Trump suggested the resettlement of Palestinians would be akin to the New York real estate projects he built his career on. “If we could find the right piece of land, or numerous pieces of land, and build them some really nice places with plenty of money in the area, that’s for sure,” he said. “I think that would be a lot better than going back to Gaza.”

Trump’s summit with Netanyahu was his first in-person meeting with another world leader since returning to power two weeks ago. The two were expected to discuss negotiations for the second phase of the fragile ceasefire with Hamas, Iran’s efforts to build a nuclear weapon, new arms shipments and hopes for a deal to normalize relations with Saudi Arabia.

The meeting, part of a multiday visit to Washington by Netanyahu, was meant to demonstrate the close ties between the two leaders. The Israeli prime minister made a point of flattering Trump, giving him credit for the ceasefire deal brokered last month, without mentioning Biden.

“I think President Trump added great force and powerful leadership to this effort,” Netanyahu said. He alluded to friction with Biden, saying that it was important that Israel’s enemies not perceive any differences between his country and the United States. “Occasionally, in the last few years, to put it mildly, they saw daylight,” he said.

Trump and Netanyahu forged a close partnership during the president’s first term but fell out toward its end over a number of issues, including the Israeli leader’s willingness to congratulate Biden on his victory in the 2020 election, which Trump insists he won. Trump and Netanyahu have since sought to smooth over their rift.

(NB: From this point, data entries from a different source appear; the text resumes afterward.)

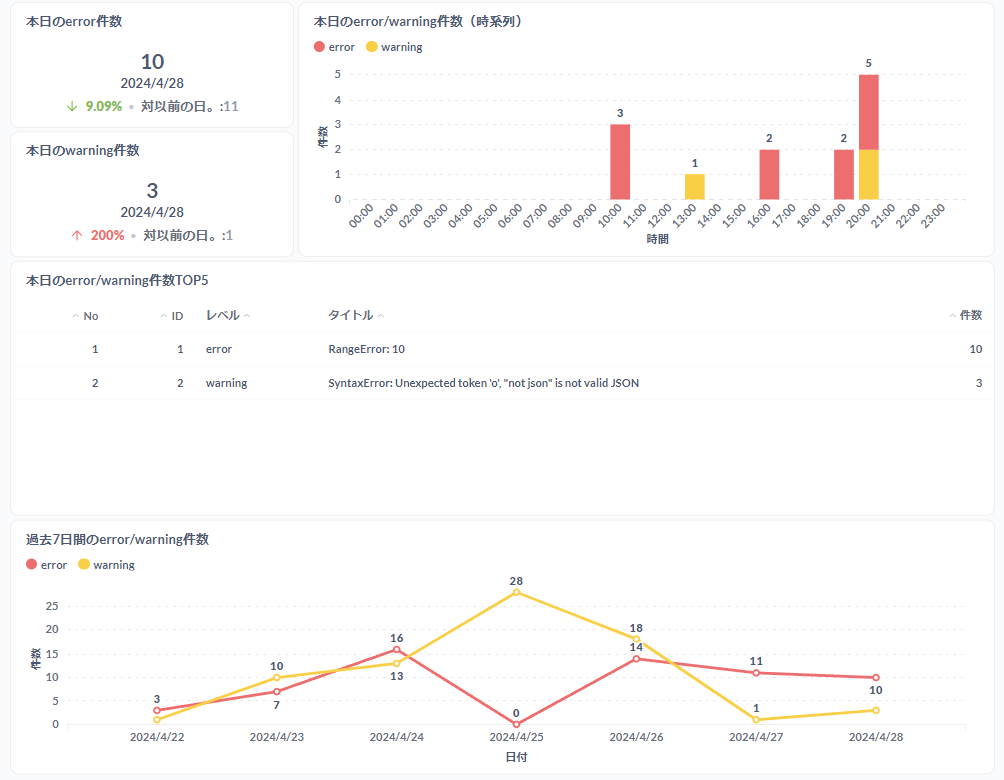Select the RangeError: 10 table row
This screenshot has height=780, width=1004.
(x=366, y=350)
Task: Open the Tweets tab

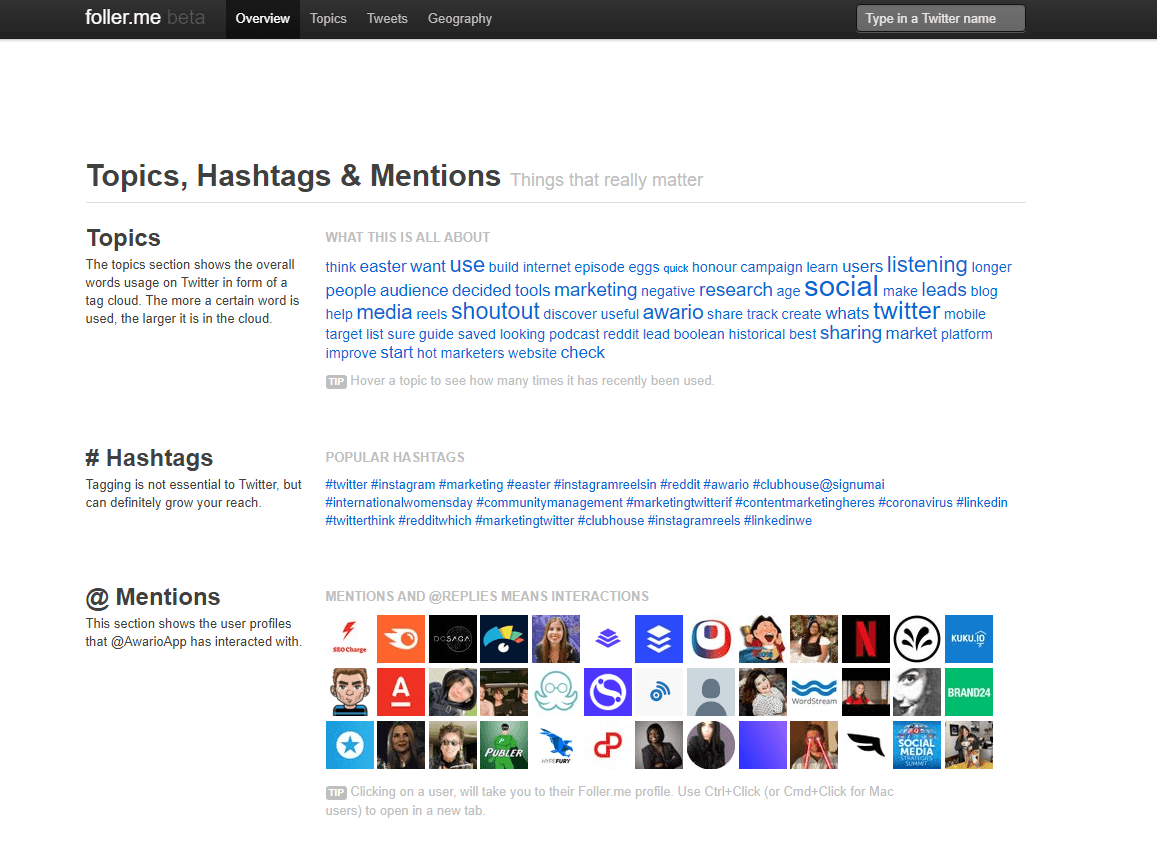Action: tap(387, 19)
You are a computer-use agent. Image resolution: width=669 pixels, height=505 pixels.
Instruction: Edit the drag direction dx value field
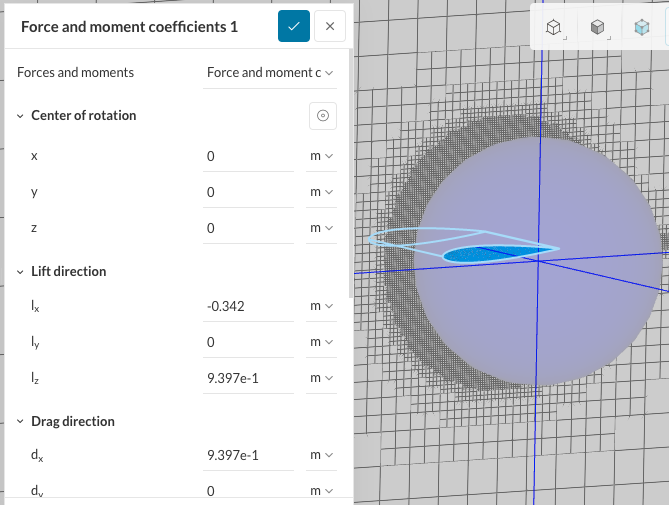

But Netanyahu went into his meeting at odds with Trump on several important issues, according to analysts, likely including how to confront Iran’s nuclear ambitions and how quickly to end the war in Gaza.

The Trump administration has made clear that it wants to see all of the hostages held by Hamas returned and then move on to a grand bargain involving Saudi Arabia that formalizes relations with Israel. All of that hinges on a lasting end to fighting in the Palestinian seaside enclave.

Advisers to Trump told reporters this morning that the president and Netanyahu were united behind the idea that Hamas should not be allowed to remain in power.

With Netanyahu’s right-wing government in jeopardy if the war ends with Hamas still in control in Gaza, and with no other plan for the area in place, analysts expect the Israeli prime minister to try to delay moving to the next stage of the deal, which calls for a permanent ceasefire.

“Netanyahu made this salami deal,” said Shira Efron, the senior director of policy research at the Israel Policy Forum, a New York-based research group, referring to the three-phase agreement with Hamas. “He’s always playing for time and kicking the can down the road — something he is an expert in. Trump wants to cut to the chase and end the war.”

Netanyahu is also in a vulnerable position internationally, with an arrest warrant issued by the International Criminal Court accusing him of war crimes during the war with Hamas.

Adding to the anxiety in the region were reports Monday that U.S. intelligence officials believe Iran is seeking to build a cruder atomic weapon that could be developed quickly if the leadership in Iran decided to do so.

It remains unclear whether that decision has been made, and Iran’s new president has indicated that he would like to begin a negotiation with Trump’s administration even as the country’s nuclear scientists push ahead with their efforts.

Trump on this signed an order directing a return to the policy of “maximum pressure” on Iran through sanctions, but avoided hostile language and refused to say whether he would support an Israeli strike on Iranian nuclear facilities, an indication of his interest in reaching an agreement.

“This is one I’m torn about,” he said as he signed the order. “Hopefully, we’re not going to have to use it very much. We will see whether we can arrange, work out a deal with Iran.”